El contraste que se desarrolla en esta sección recibe el nombre de Shapiro-Wilks. El método consiste en comenzar ordenando la muestra de menor a mayor, obteniendo el nuevo vector muestral \((x_{(1)}, x_{(2)}, \ldots, x_{(n)})\), siendo x(j) el j-ésimo valor muestral tras la ordenación; a continuación se calcula el estadístico de contraste

\[ W = \frac{1}{n s^2} \left( \sum_{j=1}^h a_{in} (x_{n-i+1} - x_{i}) \right)^2, \]

siendo \(s^2\) la varianza muestral,

\[ h= \left\{ \begin{array}{cl} \frac{n}{2} & \mbox{, si \(n\) es par} \\ \frac{n-1}{2} & \mbox{, si \(n\) es impar} \end{array} \right. \]

y los coeficientes \(a_{in}\) suelen aparecer tabulados en los manuales. Obtenido el valor de \(W\), su distribución permite calcular el valor crítico del test que permite tomar una decisión sobre la normalidad de la muestra.

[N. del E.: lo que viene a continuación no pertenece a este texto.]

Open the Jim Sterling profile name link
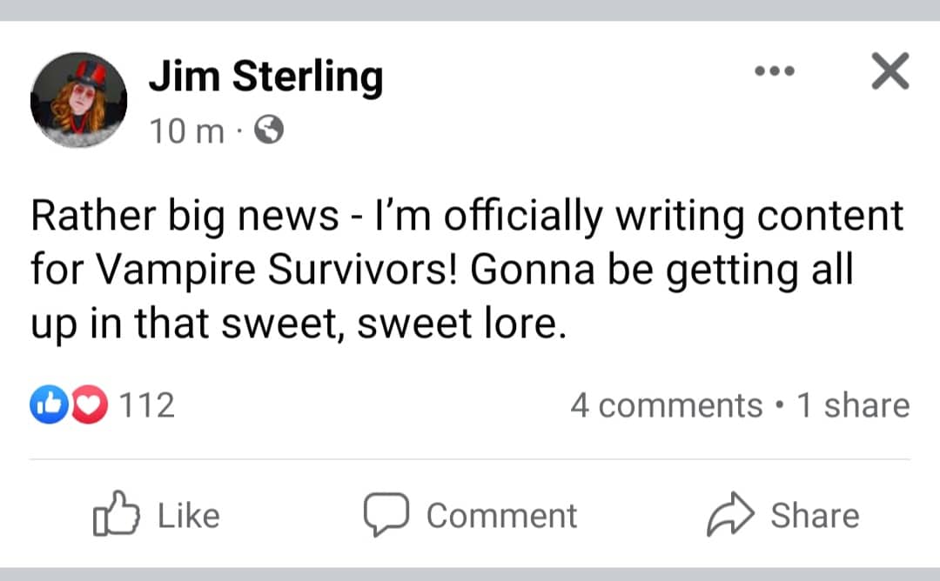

El programa devuelve el valor del estadístico \(W\), así como su probabilidad crítica, \(p_c\), la cual da la clave para aceptar o rechazar la hipótesis nula de normalidad, que representamos por \(H_0\). Si \(p_c \lt 0.05\), se rechazará la hipótesis con un nivel de significación del 5%; si \(p_c \lt 0.01\), se rechazará con un nivel del 1%.

Shapiro-Wilk test for normality

Kolmogorov-Smirnov

El estadístico de Kolmogorov–Smirnov, también conocido como distancia Kolmogorov–Smirnov (K-S), se define como la distancia vertical máxima entre las funciones de distribución acumulada empíricas de dos muestras, o entre una función de distribución empírica y una función de distribución acumulada teórica de referencia. La ventaja principal de este estadístico es que es sensible a diferencias tanto en la localización como en la forma de la función de distribución acumulada.

Kolmogorov–Smirnov test

Análisis Residual

Para un valor dado X de la variable independiente, al valor Yi de la recta de regresión con frecuencia se le denomina valor ajustado de la variable independiente. La diferencia entre el valor observado Y y el valor ajustado Yi se denomina el residuo para esa observación y se denota por e:

Residuales

  • El análisis residual permite evaluar lo adecuado del modelo de regresión que ha sido ajustado a los datos. También sirve para detectar si los supuestos se cumplen.

Gráficas de residuos

Conclusiones

  • En este ejercicio elaboramos un análisis de correlación de variables obtenidas de un conjunto de datos en R sobre árboles de “black cherry”. Al hacer un diagrama de dispersión, pudimos observar una relación casi lineal entras las variables de díametro del tronco y volumen de madera del árbol. Para el análisis de dicha correlación, calculamos el coeficiente y obtuvimos un resultado del 96.71%, un valor muy alto. Con ello, decidimos elaborar un modelo de regresión lineal, obtener la recta de mínimos cuadrados, intervalos de confianza y gráficarlos.
  • Para un análisis más profundo, pueden ejecutarse diferentes pruebas, como por ejemplo,la prueba de Shapiro-Wilk, Kolmogorov-Smirnov, análisis de residuos, y de correlación de Pearson; donde obtenemos un p-value, es decir, la cantidad de valores marginados del modelo lineal, entre menor sea su valor, más acertado es el modelo.